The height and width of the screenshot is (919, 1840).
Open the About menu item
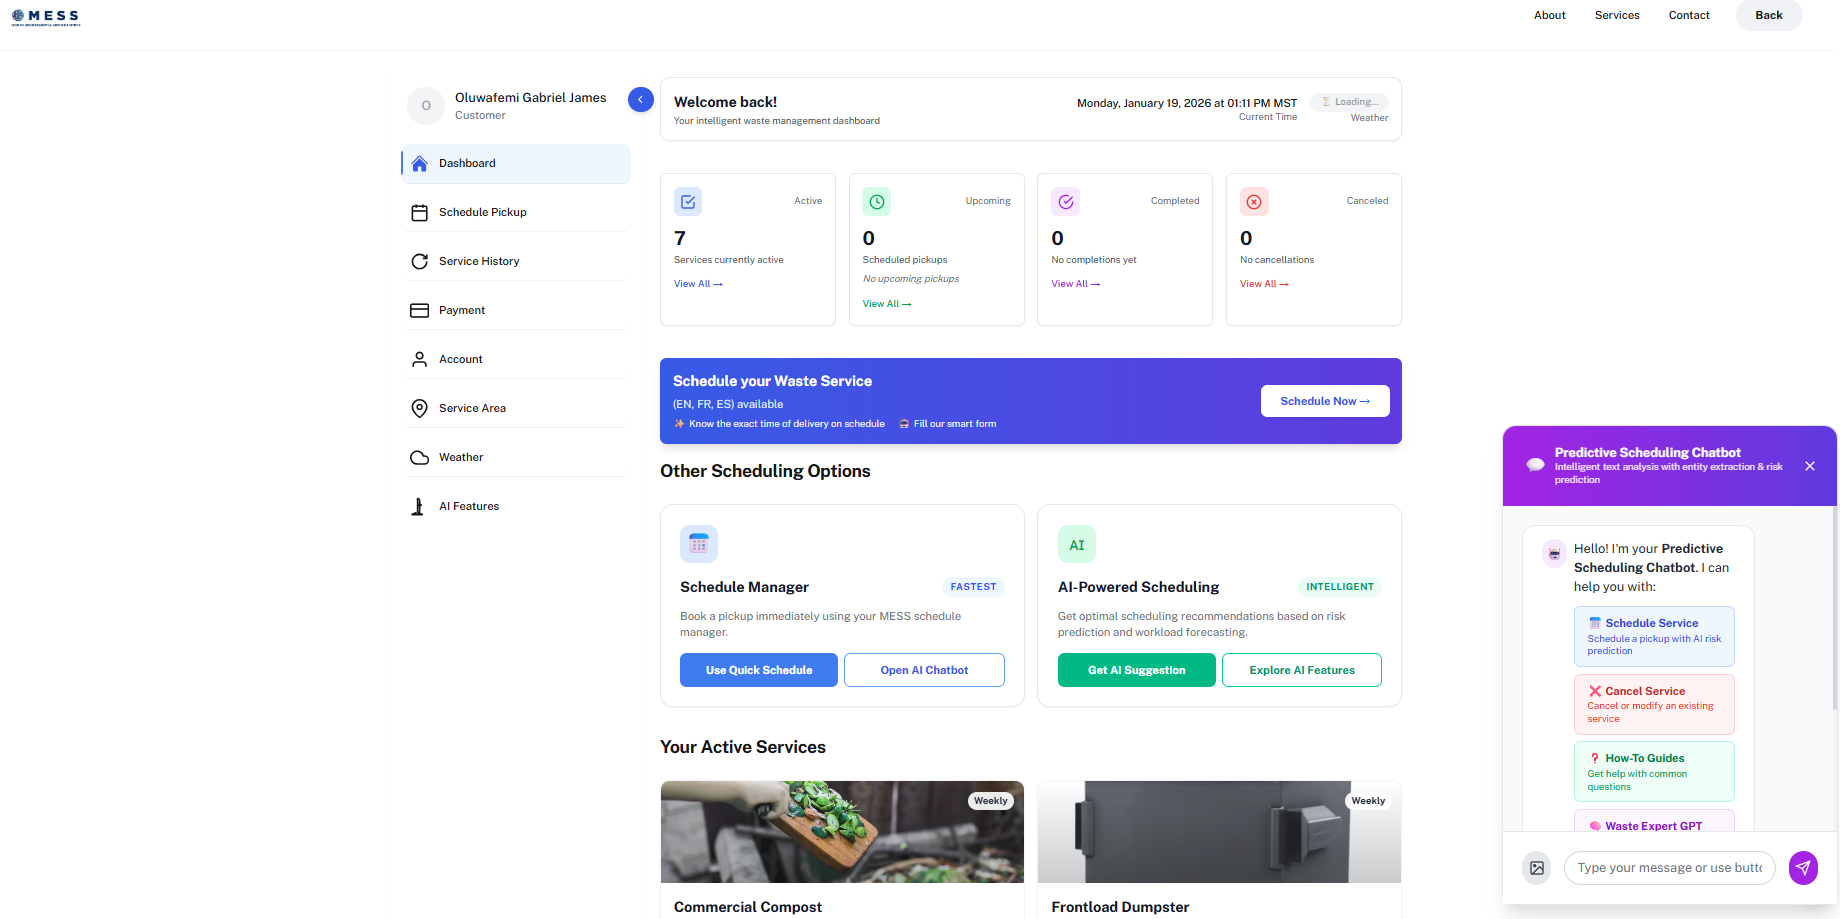pyautogui.click(x=1549, y=15)
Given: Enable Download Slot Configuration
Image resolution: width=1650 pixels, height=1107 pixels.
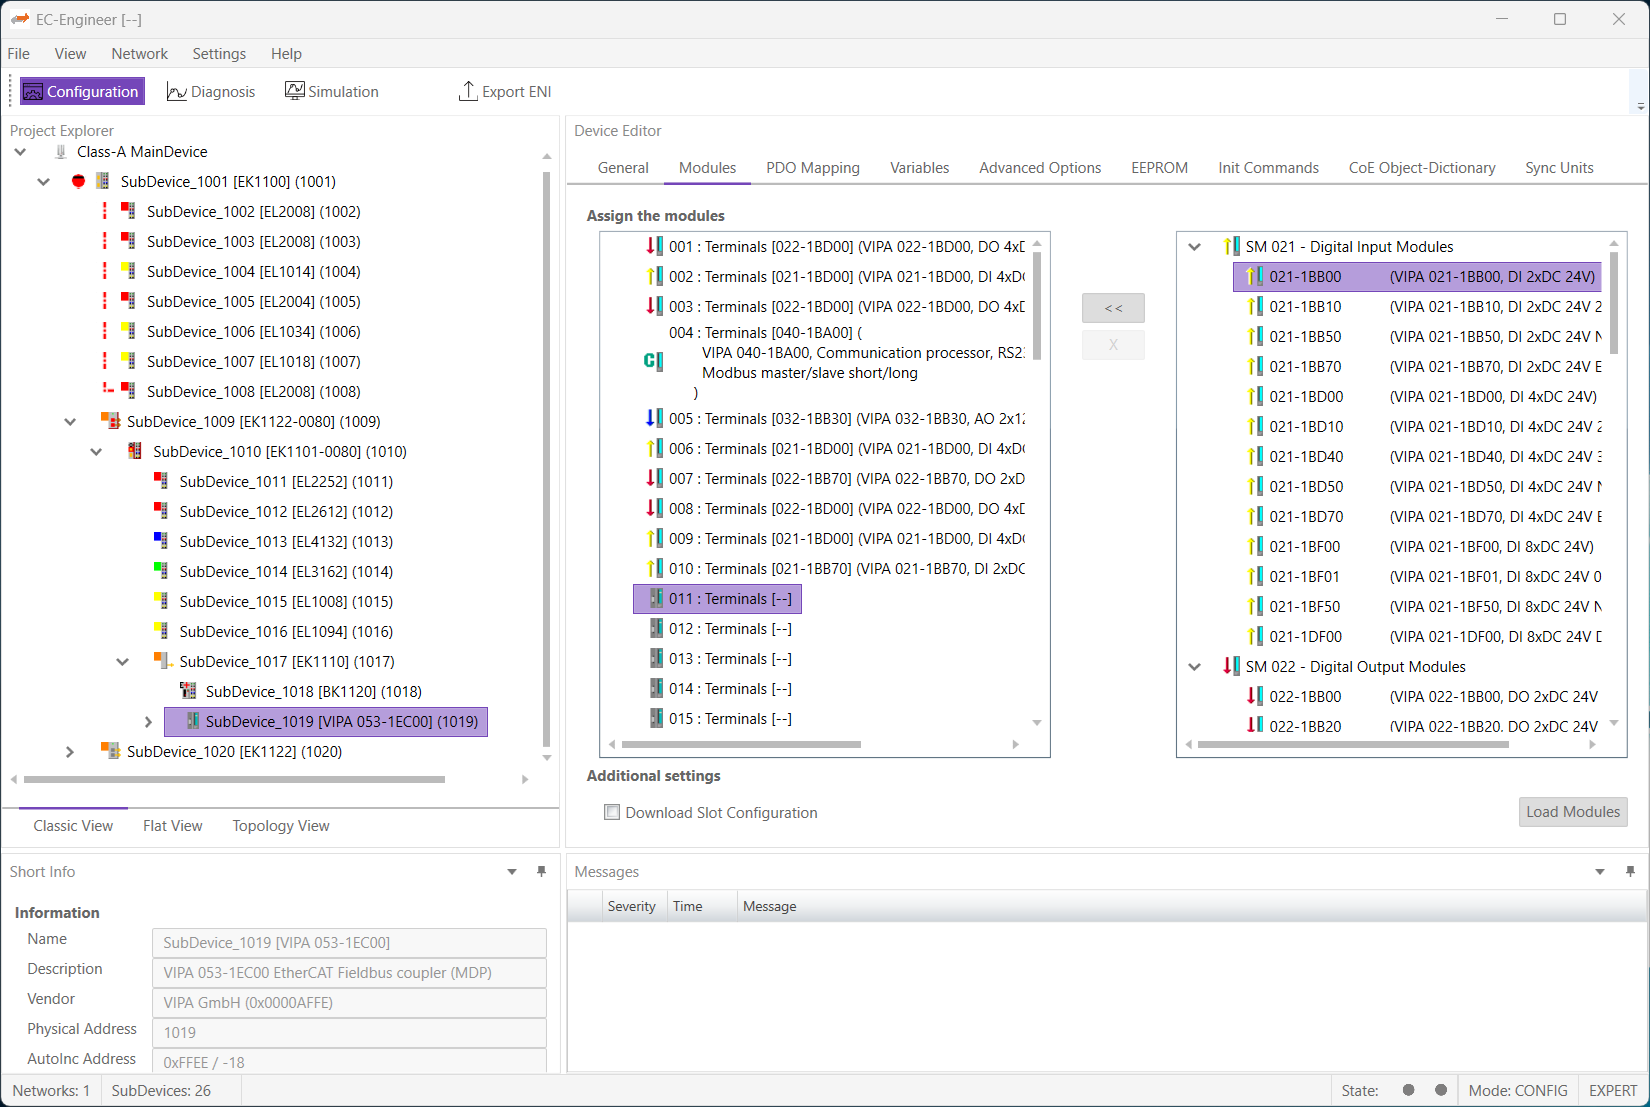Looking at the screenshot, I should (612, 812).
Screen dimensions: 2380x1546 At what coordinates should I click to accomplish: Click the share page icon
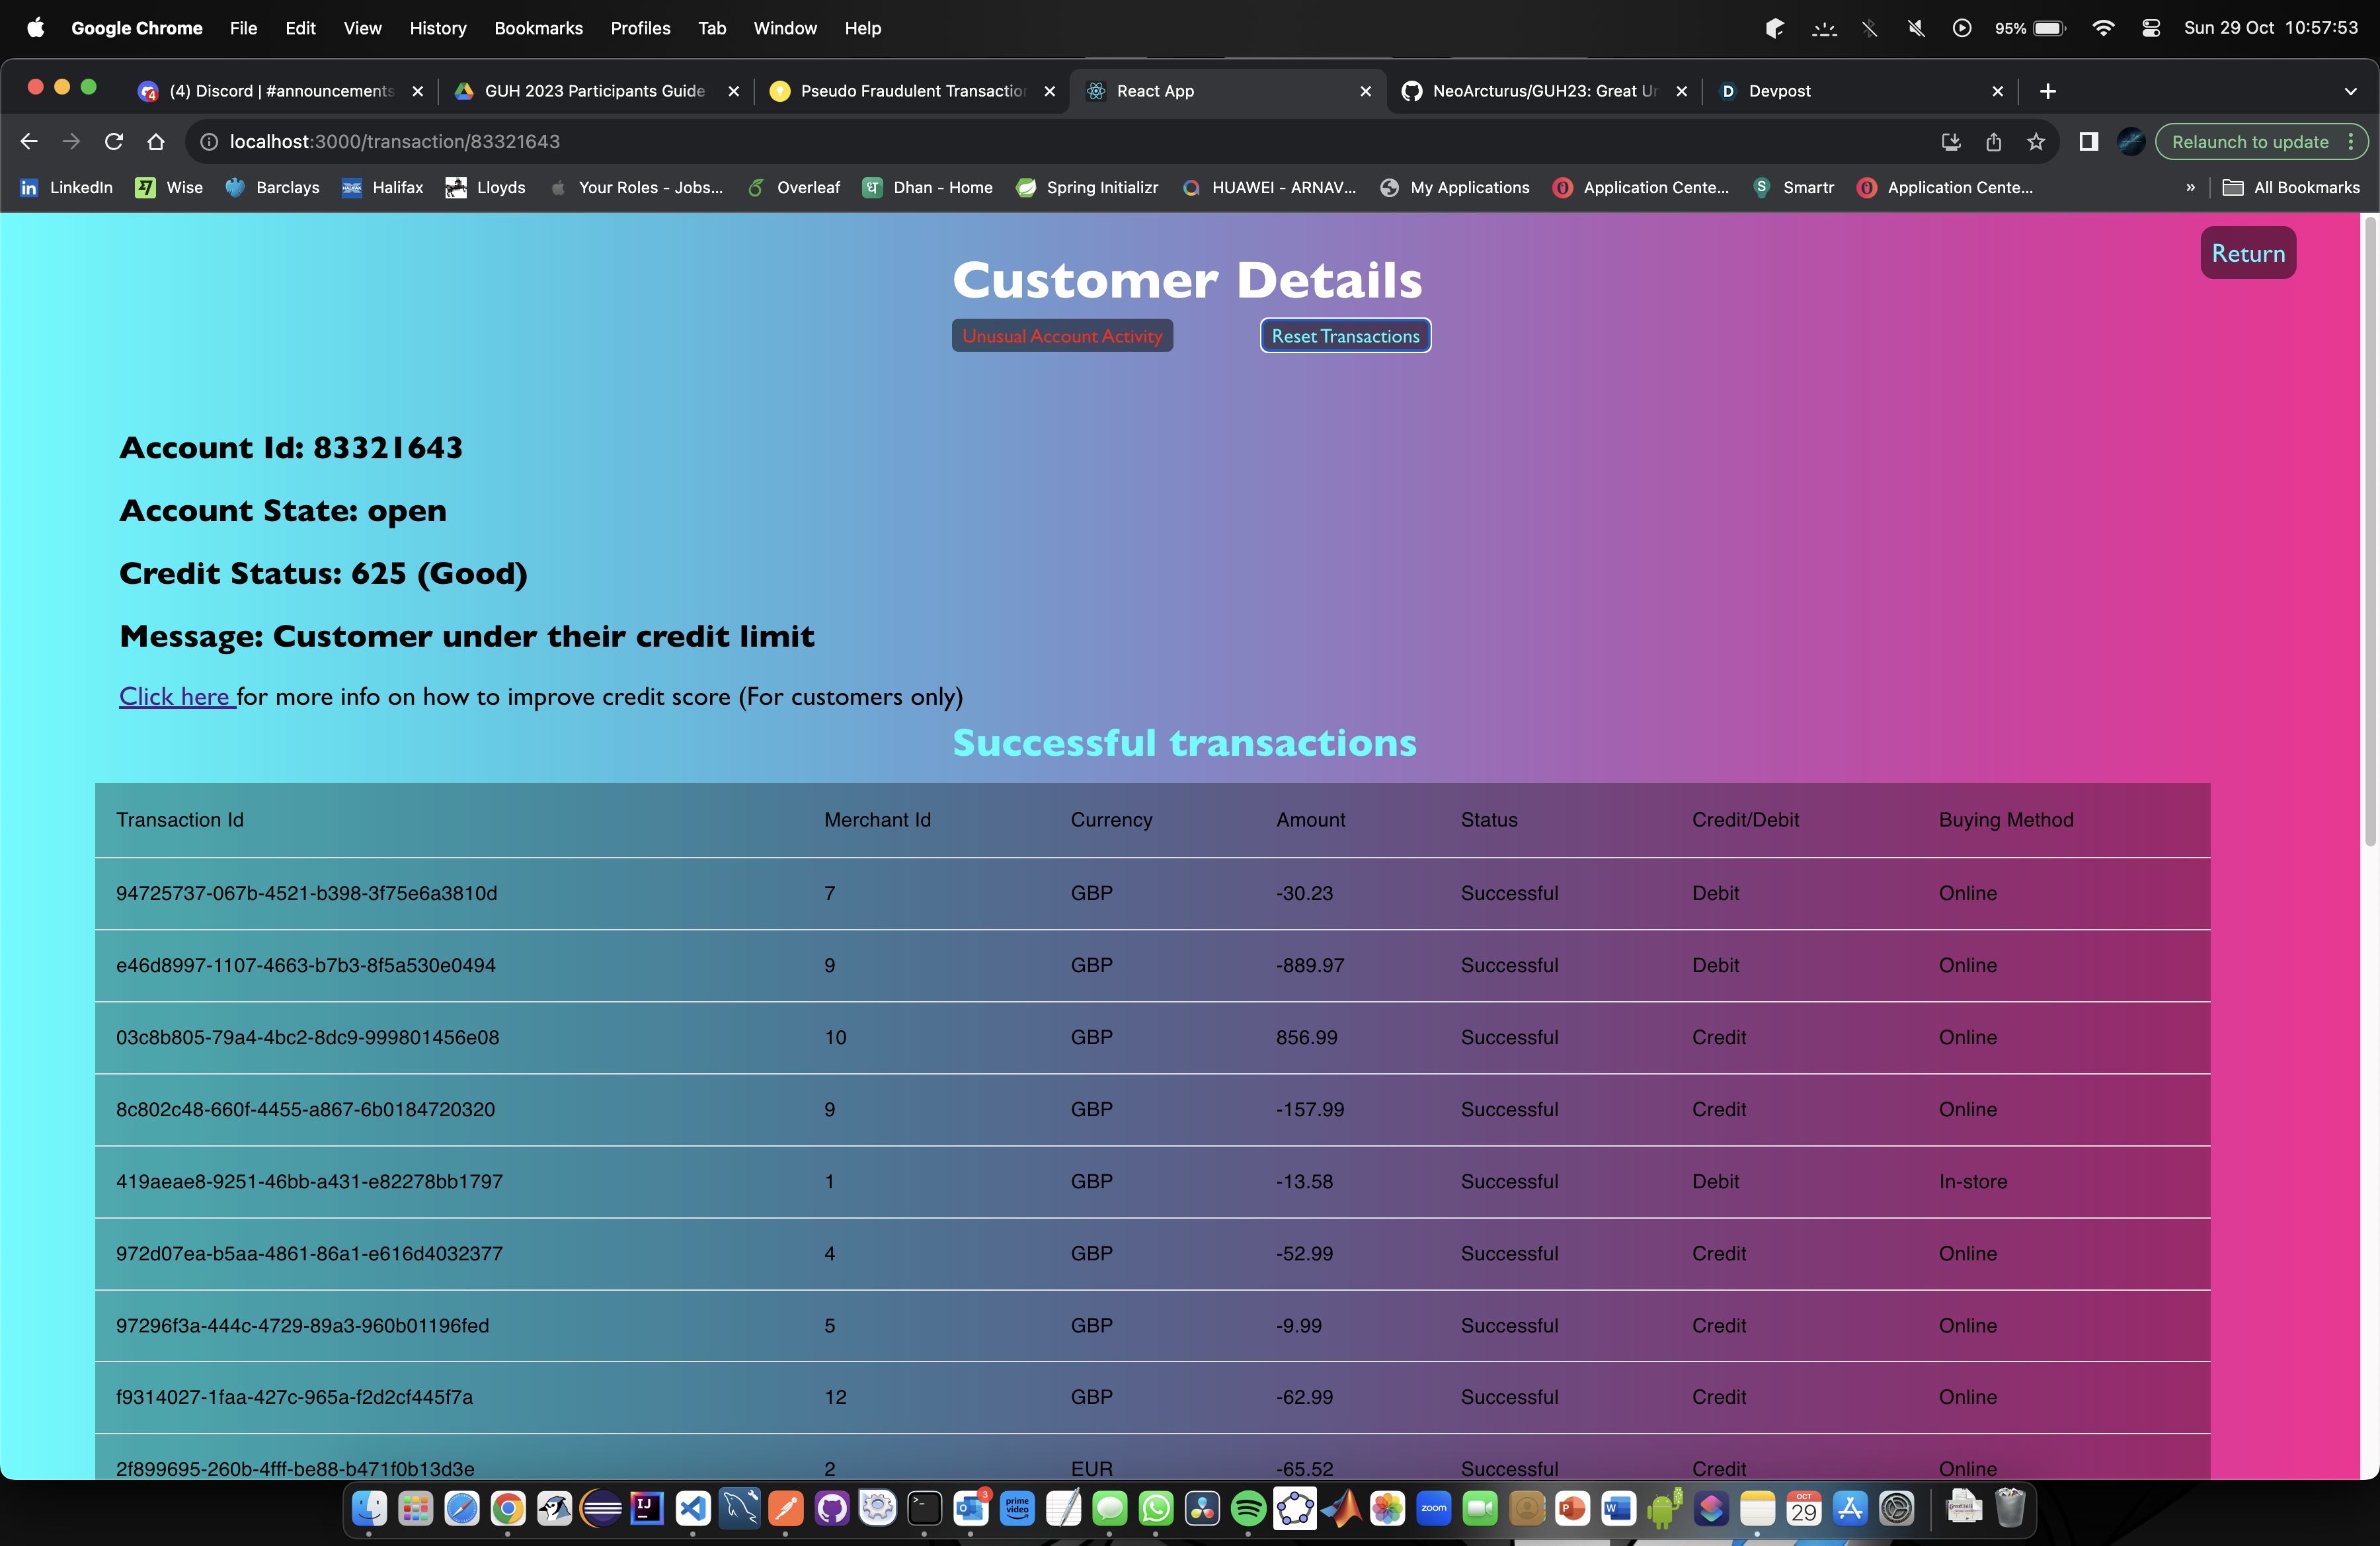coord(1993,142)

════

Take the line with "Given: Enable Download Slot Configuration" and each line after it through the end of the material above, and reproduce them exactly, without the pictures.

## Task response
Given: Enable Download Slot Configuration
Image resolution: width=1650 pixels, height=1107 pixels.
Looking at the screenshot, I should (612, 812).
Screen dimensions: 2380x1546 At what coordinates should I click to accomplish: Click the share page icon
coord(1993,142)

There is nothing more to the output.